═════ TASK MATERIAL ═════

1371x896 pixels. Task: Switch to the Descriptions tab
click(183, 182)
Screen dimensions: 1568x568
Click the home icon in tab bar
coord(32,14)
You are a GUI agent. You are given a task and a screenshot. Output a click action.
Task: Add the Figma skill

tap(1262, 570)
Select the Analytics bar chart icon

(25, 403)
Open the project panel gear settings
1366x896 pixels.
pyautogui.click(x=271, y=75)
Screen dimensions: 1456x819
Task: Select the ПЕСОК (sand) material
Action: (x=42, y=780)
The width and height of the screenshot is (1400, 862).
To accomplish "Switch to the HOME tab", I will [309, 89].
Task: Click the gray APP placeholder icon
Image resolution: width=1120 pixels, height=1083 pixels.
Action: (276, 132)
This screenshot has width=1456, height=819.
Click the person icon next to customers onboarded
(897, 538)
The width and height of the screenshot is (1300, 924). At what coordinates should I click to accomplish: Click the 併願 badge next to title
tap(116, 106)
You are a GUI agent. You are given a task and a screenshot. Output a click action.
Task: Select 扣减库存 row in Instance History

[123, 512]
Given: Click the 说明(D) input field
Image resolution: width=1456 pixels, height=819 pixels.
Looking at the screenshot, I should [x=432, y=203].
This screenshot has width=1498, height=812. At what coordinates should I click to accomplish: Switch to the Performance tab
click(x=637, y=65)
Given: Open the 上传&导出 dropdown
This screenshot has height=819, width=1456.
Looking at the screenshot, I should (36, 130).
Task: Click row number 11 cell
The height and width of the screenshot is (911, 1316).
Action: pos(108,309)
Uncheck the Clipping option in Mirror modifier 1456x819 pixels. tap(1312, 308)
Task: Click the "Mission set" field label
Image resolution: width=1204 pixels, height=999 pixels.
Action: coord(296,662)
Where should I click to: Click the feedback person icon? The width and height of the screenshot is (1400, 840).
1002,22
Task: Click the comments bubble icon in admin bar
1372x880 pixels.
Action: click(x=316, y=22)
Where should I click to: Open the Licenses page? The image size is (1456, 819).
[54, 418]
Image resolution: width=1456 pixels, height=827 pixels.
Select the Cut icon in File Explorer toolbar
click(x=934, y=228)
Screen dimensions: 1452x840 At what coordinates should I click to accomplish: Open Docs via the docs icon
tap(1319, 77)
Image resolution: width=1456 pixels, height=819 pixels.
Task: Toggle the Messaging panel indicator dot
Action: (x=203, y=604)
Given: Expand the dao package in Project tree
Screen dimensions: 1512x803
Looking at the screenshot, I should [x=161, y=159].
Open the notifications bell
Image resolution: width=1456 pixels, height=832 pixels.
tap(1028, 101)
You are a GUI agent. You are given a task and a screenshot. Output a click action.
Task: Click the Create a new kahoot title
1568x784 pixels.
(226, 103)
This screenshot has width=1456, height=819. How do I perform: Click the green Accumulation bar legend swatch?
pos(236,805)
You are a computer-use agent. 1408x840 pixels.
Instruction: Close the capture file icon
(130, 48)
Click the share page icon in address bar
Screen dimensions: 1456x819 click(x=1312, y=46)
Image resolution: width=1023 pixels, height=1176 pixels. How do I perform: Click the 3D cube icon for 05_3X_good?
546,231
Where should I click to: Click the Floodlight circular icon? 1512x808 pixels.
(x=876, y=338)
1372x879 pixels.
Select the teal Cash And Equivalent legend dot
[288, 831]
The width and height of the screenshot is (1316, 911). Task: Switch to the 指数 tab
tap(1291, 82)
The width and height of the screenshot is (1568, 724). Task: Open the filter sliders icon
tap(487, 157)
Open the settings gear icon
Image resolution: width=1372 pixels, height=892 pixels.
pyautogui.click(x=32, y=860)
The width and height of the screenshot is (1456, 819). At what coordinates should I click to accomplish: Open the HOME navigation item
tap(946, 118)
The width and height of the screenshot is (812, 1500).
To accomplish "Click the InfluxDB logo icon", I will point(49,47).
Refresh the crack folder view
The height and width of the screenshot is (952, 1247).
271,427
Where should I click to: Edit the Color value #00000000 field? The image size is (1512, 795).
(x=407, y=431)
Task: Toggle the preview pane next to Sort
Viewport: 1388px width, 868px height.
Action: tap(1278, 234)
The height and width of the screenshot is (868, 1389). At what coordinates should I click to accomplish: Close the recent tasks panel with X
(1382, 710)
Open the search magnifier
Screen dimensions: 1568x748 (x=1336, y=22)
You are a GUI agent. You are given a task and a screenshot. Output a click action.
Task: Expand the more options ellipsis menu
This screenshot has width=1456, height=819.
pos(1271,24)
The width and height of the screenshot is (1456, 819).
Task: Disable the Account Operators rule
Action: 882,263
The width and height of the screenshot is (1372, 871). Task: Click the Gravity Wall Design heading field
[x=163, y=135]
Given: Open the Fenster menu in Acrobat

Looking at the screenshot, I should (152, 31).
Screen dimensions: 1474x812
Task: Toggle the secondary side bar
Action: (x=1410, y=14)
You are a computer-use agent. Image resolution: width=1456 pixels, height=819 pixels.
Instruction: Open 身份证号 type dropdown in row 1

═════

**PROBLEM STATEMENT:**
Restate the material word for word so that no line differs from the original.

**TASK ANSWER:**
1371x896 pixels. Task: Switch to the Descriptions tab
click(183, 182)
Screen dimensions: 1568x568
Click the home icon in tab bar
coord(32,14)
You are a GUI agent. You are given a task and a screenshot. Output a click action.
Task: Add the Figma skill

tap(1262, 570)
Select the Analytics bar chart icon

(25, 403)
Open the project panel gear settings
1366x896 pixels.
pyautogui.click(x=271, y=75)
Screen dimensions: 1456x819
Task: Select the ПЕСОК (sand) material
Action: (x=42, y=780)
The width and height of the screenshot is (1400, 862).
To accomplish "Switch to the HOME tab", I will [309, 89].
Task: Click the gray APP placeholder icon
Image resolution: width=1120 pixels, height=1083 pixels.
Action: (276, 132)
This screenshot has width=1456, height=819.
Click the person icon next to customers onboarded
(897, 538)
The width and height of the screenshot is (1300, 924). At what coordinates should I click to accomplish: Click the 併願 badge next to title
tap(116, 106)
You are a GUI agent. You are given a task and a screenshot. Output a click action.
Task: Select 扣减库存 row in Instance History

[123, 512]
Given: Click the 说明(D) input field
Image resolution: width=1456 pixels, height=819 pixels.
Looking at the screenshot, I should [x=432, y=203].
This screenshot has width=1498, height=812. At what coordinates should I click to accomplish: Switch to the Performance tab
click(x=637, y=65)
Given: Open the 上传&导出 dropdown
This screenshot has height=819, width=1456.
Looking at the screenshot, I should (36, 130).
Task: Click row number 11 cell
The height and width of the screenshot is (911, 1316).
Action: pos(108,309)
Uncheck the Clipping option in Mirror modifier 1456x819 pixels. tap(1312, 308)
Task: Click the "Mission set" field label
Image resolution: width=1204 pixels, height=999 pixels.
Action: coord(296,662)
Where should I click to: Click the feedback person icon? The width and height of the screenshot is (1400, 840).
1002,22
Task: Click the comments bubble icon in admin bar
1372x880 pixels.
Action: click(x=316, y=22)
Where should I click to: Open the Licenses page? The image size is (1456, 819).
[54, 418]
Image resolution: width=1456 pixels, height=827 pixels.
Select the Cut icon in File Explorer toolbar
click(x=934, y=228)
Screen dimensions: 1452x840 At what coordinates should I click to accomplish: Open Docs via the docs icon
tap(1319, 77)
Image resolution: width=1456 pixels, height=819 pixels.
Task: Toggle the Messaging panel indicator dot
Action: (x=203, y=604)
Given: Expand the dao package in Project tree
Screen dimensions: 1512x803
Looking at the screenshot, I should [x=161, y=159].
Open the notifications bell
Image resolution: width=1456 pixels, height=832 pixels.
tap(1028, 101)
You are a GUI agent. You are given a task and a screenshot. Output a click action.
Task: Click the Create a new kahoot title
1568x784 pixels.
(226, 103)
This screenshot has width=1456, height=819. How do I perform: Click the green Accumulation bar legend swatch?
pos(236,805)
You are a computer-use agent. 1408x840 pixels.
Instruction: Close the capture file icon
(130, 48)
Click the share page icon in address bar
Screen dimensions: 1456x819 click(x=1312, y=46)
Image resolution: width=1023 pixels, height=1176 pixels. How do I perform: Click the 3D cube icon for 05_3X_good?
546,231
Where should I click to: Click the Floodlight circular icon? 1512x808 pixels.
(x=876, y=338)
1372x879 pixels.
Select the teal Cash And Equivalent legend dot
[288, 831]
The width and height of the screenshot is (1316, 911). Task: Switch to the 指数 tab
tap(1291, 82)
The width and height of the screenshot is (1568, 724). Task: Open the filter sliders icon
tap(487, 157)
Open the settings gear icon
Image resolution: width=1372 pixels, height=892 pixels.
pyautogui.click(x=32, y=860)
The width and height of the screenshot is (1456, 819). At what coordinates should I click to accomplish: Open the HOME navigation item
tap(946, 118)
The width and height of the screenshot is (812, 1500).
To accomplish "Click the InfluxDB logo icon", I will point(49,47).
Refresh the crack folder view
The height and width of the screenshot is (952, 1247).
271,427
Where should I click to: Edit the Color value #00000000 field? The image size is (1512, 795).
(x=407, y=431)
Task: Toggle the preview pane next to Sort
Viewport: 1388px width, 868px height.
Action: tap(1278, 234)
The height and width of the screenshot is (868, 1389). At what coordinates should I click to accomplish: Close the recent tasks panel with X
(1382, 710)
Open the search magnifier
Screen dimensions: 1568x748 (x=1336, y=22)
You are a GUI agent. You are given a task and a screenshot. Output a click action.
Task: Expand the more options ellipsis menu
This screenshot has width=1456, height=819.
pos(1271,24)
The width and height of the screenshot is (1456, 819).
Task: Disable the Account Operators rule
Action: 882,263
The width and height of the screenshot is (1372, 871). Task: Click the Gravity Wall Design heading field
[x=163, y=135]
Given: Open the Fenster menu in Acrobat

Looking at the screenshot, I should (152, 31).
Screen dimensions: 1474x812
Task: Toggle the secondary side bar
Action: (x=1410, y=14)
You are a computer-use agent. Image resolution: width=1456 pixels, height=819 pixels.
Instruction: Open 身份证号 type dropdown in row 1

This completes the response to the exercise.